• Work to be completed:
Answer these questions from the text about Pat and Marge Luyk:
(a) What was the father-in-law doing when he said he would have no trouble windsurfing at 90?
(b) After about how many days with the healthier diet would Pat's stomach pains disappear?
(c) What was diagnosed during a physical examination on Pat almost 30 years ago?
*** Extract ***
While packing up my sails and boards for a trip to the Pacific Ocean for an afternoon of windsurfing I asked my father-in-law, “Would you like to go, I have an extra board?” His response was, “I can’t swim.” I continued, “If you could swim and knew how to windsurf, would you go at 90 years old?” Reassuringly, he said to me, as he was sawing a piece of oak board to encase the dining room window, “You bet. I feel so good most days I would have no trouble.” That’s what I wanted to hear – that if I took good care of myself I could do the things I wanted when in my 90s.
Health wasn’t always so good for Pat and Marge Luyk (also 90 years old). When Mary and I were first married 31 years ago, they were both about 30 pounds heavier than they are today. Each year when they visited us in Hawaii, Pat would ask me to do some x-rays on his intestines because he was always in pain. Fortunately, the upper and lower GI x-rays were always normal and after staying with us (and our healthier diet) for about 4 days his stomach pains would disappear each time. Mother-in-law (Marge) had lots of arthritis in those days, which also, by no coincidence, improved each time they visited us. They were still resistant to our mostly vegetarian diet and each time they returned to home they resumed their old food habits and their old aches returned.
Almost 30 years ago, I diagnosed prostate cancer during a physical examination on Pat. I explained to them that it would be better to ignore this finding and do nothing, but eat well. They are people of great faith and decided that this was a sensible course of action – especially after I told them he has a good chance of becoming incontinent after the treatment (might have to wear a diaper or catheter), and had no chance of living longer.
*** End of Extract ***
*** Given information ***
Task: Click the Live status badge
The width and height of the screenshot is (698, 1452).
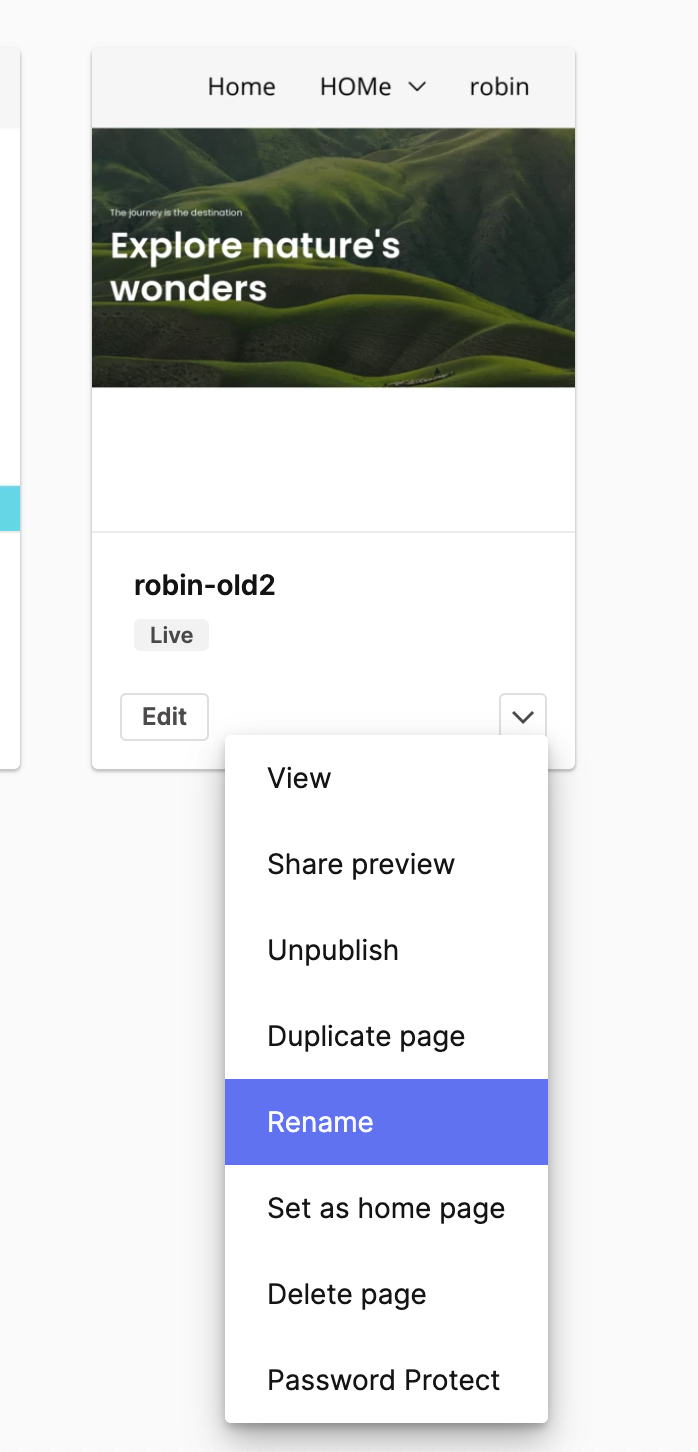Action: [171, 634]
*** End of Given information ***
• Response to the task:
(a) Sawing a piece of oak board to encase the dining room window.
(b) About 4 days.
(c) Prostate cancer.